What’s the trade-off? We’ve shrunk the index, but how much fidelity did we lose? Let’s compare the top 5 nearest neighbor recipes to chocolate chip cookies using the embedding and the compacted_embedding field. When running the following query on the embedding with 1536 vectors, the results are below:

SELECT
	name
FROM recipes
ORDER BY embedding <-> (SELECT embedding FROM recipes WHERE id = 151)
LIMIT 5;
name
--------------------------
 Cookies, chocolate chip
 Cookies, crisp chocolate
 Cookies, chocolate drop
 Bar, toffee, crisp
 Cookies, peanut butter
(5 rows)

Then, when running the query on the following compacted embedding, we get similar results:

SELECT
	id, name
FROM recipes
ORDER BY compacted_embedding <-> (SELECT compacted_embedding FROM recipes WHERE id = 151)
LIMIT 5;
name
--------------------------
 Cookies, chocolate chip
 Cookies, crisp chocolate
 Cookies, chocolate drop
 Cookies, coconut cereal
 Cookies, peanut butter
(5 rows)

If your results are like mine, there may be a few trade-offs between the top-5. Not all results will have equal trade-offs, so it is up to you to determine if this fits your use case. Broad datasets will have more detail in smaller differences. Common datasets, like recipes, will have the majority of difference in the vectors with the largest ranges.

Conclusion

There are a few paths to scaling vector data. Start with the end in mind. Pencil in where your use-case lands on the path between accuracy and performance. First, seek performance, then seek scale. The toolbox is a common one.

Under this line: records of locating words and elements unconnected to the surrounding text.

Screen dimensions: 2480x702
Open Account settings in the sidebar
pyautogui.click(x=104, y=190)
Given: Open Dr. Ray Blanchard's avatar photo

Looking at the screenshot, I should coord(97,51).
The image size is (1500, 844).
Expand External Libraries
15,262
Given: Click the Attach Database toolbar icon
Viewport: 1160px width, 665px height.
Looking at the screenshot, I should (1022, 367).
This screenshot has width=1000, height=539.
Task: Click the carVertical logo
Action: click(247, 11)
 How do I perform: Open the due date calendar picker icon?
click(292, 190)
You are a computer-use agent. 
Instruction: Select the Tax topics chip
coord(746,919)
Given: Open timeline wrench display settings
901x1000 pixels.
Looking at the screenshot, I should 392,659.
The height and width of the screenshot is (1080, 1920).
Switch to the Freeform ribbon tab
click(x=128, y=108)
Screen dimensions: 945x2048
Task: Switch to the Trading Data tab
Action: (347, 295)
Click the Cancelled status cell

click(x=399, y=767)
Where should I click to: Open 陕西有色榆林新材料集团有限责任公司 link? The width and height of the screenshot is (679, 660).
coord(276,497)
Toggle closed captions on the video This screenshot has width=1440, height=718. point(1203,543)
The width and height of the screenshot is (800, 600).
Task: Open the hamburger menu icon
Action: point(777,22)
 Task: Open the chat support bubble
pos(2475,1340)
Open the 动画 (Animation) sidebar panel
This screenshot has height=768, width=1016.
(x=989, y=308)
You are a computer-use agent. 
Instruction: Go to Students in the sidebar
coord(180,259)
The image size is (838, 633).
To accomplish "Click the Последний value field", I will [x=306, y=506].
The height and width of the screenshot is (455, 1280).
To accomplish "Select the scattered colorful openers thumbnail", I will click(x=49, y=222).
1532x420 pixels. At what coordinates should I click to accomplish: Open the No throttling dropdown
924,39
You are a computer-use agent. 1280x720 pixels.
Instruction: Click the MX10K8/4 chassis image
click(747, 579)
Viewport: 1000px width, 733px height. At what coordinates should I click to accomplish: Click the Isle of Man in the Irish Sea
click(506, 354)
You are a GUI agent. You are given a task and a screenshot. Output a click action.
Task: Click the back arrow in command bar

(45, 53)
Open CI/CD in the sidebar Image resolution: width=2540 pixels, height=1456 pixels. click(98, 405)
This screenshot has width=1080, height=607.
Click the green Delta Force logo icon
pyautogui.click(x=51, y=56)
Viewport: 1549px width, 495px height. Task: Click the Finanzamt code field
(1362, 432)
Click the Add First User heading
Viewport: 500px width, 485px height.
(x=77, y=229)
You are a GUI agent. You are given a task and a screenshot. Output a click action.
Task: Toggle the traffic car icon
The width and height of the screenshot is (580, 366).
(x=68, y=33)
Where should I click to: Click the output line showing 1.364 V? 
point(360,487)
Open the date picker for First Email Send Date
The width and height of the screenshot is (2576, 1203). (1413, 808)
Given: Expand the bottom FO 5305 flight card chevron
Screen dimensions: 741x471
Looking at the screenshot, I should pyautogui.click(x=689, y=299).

As you start building and scaling your pg_vector database:

  • Physically separate the vector db from your other production resources. They have different resource requirements.
  • Look at query tuning and performance.
  • Think about easy ways to categorize and separate data, separate at the table level if possible.
  • Add indexing for your categorizations.
  • Use a lookup table for caching.
  • Look at dimensional reduction to reduce the overall data set.